1. Blend In. It is best not to draw unnecessary attention to yourself in foreign places. Try to adapt to the local attire and behaviour.

2. Conceal Luxuries. Keep your jewelry, devices, watches, and other luxuries hidden. Criminals are very well trained in identifying foreigners who are assumed to have money and to be an easy or naive target.

3. Do Your Research. You can find crucial safety tips on government websites. Always research the area you will be staying and commuting. 

Learn more about solo travel safety tips >

How to identify dangerous behaviours and tactics

 

Abusers come in all forms, and more often than not they are someone the victim already knows. This is why 'stranger danger' is insufficient. Since abusers are often skilled at disguise and manipulation, it is impossible to tell who they are by looking at them. What we can do is identify the inappropriate behaviours and tactical methods abusers use. That way we will be able to act even if the threat is from someone we know.  We always teach our students, 'Judge by behaviour, not relationship'.

01

Identify Abusive Behaviours

Here are some red flag behaviours that women and children need to be aware of:

For Kids:

1. An adult who asks a child to keep a secret.

2. An adult who tries to get a child to go somewhere with them.

3. Inappropriate words, requests, or touching.

4. Adults who try to message a child online, or show interest in their online profiles. Safe adults are not interested in following and commenting on minors content, and do not message minors online (except close friends and family).

For Women:

1. Someone who pressures you to drink or do drugs.

2. Pressuring you to do anything you're uncomfortable with.

3. Someone who tries to isolate you when you are not sober, or insists on a date in a remote location.

4. Know the signs of grooming and human trafficking.

attack prevention education for women and girls
 
streey safety and self defense education for women and girls

02

Identify Abductor Tactics

Abusers often use the same tactics to lure and attack victims. Know the facts about abduction:

1. Most abductions involve an offender using a vehicle. 

2. Most abductions of children occur when the child is walking to or from school.

3. Girls age 10-14 are the highest risk demographic for abduction.

4. Abductors often use the same verbal ploys to lure victims. Here are the most common lures: 

The Offer Trick: The victim is offered something desirable like candy, money, animals, toys, or a ride.

The Help Trick: The victim is asked to help with something such as directions, looking for a lost pet, or carrying something.
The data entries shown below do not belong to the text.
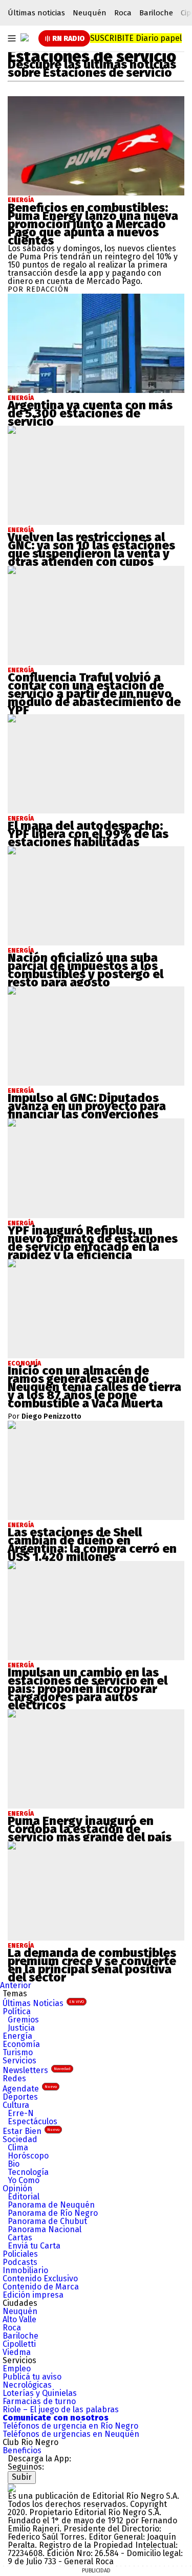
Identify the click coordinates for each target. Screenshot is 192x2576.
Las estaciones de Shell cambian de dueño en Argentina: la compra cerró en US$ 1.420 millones (92, 1544)
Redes (14, 2078)
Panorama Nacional (44, 2229)
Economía (21, 2044)
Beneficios (22, 2450)
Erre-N (21, 2113)
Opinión (17, 2188)
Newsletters (37, 2070)
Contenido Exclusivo (40, 2278)
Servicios (19, 2060)
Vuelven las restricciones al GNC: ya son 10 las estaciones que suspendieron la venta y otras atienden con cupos (91, 549)
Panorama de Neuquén (51, 2205)
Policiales (20, 2254)
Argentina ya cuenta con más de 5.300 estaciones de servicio (90, 413)
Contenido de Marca (41, 2287)
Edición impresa (33, 2295)
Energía (21, 200)
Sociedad (20, 2139)
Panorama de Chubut (47, 2221)
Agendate (30, 2089)
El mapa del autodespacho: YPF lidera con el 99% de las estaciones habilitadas (88, 834)
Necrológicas (27, 2385)
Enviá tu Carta (34, 2246)
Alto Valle (19, 2319)
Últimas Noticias (43, 2003)
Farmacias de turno (39, 2401)
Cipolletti (19, 2344)
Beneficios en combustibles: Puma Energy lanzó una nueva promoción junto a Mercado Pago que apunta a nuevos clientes (93, 224)
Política (17, 2011)
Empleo (17, 2368)
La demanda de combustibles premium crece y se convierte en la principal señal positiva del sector (92, 1965)
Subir (22, 2477)
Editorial (23, 2196)
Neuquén (89, 12)
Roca (123, 12)
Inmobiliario (25, 2270)
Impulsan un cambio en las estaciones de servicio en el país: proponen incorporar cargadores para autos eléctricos (87, 1688)
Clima (18, 2147)
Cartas (20, 2237)
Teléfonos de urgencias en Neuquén (71, 2434)
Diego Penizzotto (51, 1417)
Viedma (17, 2352)
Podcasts (20, 2262)
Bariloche (156, 12)
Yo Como (23, 2180)
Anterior (15, 1985)
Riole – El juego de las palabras (61, 2409)
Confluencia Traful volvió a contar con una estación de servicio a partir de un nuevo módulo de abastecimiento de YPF (94, 693)
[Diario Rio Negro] (12, 2488)
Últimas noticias (36, 12)
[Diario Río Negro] (24, 37)
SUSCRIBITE (136, 38)
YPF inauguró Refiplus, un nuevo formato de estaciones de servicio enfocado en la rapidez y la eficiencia (93, 1242)
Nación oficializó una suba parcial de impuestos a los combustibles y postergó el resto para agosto (85, 970)
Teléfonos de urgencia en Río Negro (70, 2426)
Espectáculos (32, 2121)
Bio (13, 2164)
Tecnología (28, 2172)
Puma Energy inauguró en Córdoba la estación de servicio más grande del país (90, 1829)
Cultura (16, 2105)
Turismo (18, 2052)
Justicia (21, 2028)
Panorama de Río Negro (53, 2213)
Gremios (23, 2019)
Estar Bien (31, 2131)
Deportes (20, 2097)
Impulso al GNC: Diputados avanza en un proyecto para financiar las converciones (87, 1106)
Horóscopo (28, 2156)
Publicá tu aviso (32, 2377)
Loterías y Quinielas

The Friend Trick: A person tells the child he or she has been sent by the child’s parent. Sometimes the person actually does know the parent.

The Emergency Trick: Someone fakes an emergency and offers to take the child to another location.

The Bad Kid Trick: Someone accuses the child of doing something wrong and says the child must go with him or her.

The Model Trick: Someone compliments the child and asks to take his or her picture. The person may promise the child fame or fortune.

The Open The Door Trick: Someone tries to get the child to answer the door when the parents aren’t home.

Learn more about abduction facts >

03

Unbreakable Safety Rules

Now that we know some common behaviours and tactics used by abductors, let's learn what we can do to stay safe from them.

1. Never approach someone's car or accept rides from untrusted adults. This is equally important for women and children.

2. Always stick with a friend or group when possible.

3. Your every day routes are where you're most at risk- always maintain your awareness and walk confidently (High Risk Target strategies).

4. Never put being polite over being safe. Safe adults don't ask kids for help or try to get them to go close to their car or house. Make sure your children know how to firmly say 'no' and keep walking when approached by adults on the street, no matter how nice or harmless they may seem.

5. Judge people by their behaviour- not their relationship to you. It is very important that both children and women understand that abusers are far more likely to be someone you already know than a stranger. Learn how to identify predatory behaviours and tactics so you can spot them with clarity no matter who they come from.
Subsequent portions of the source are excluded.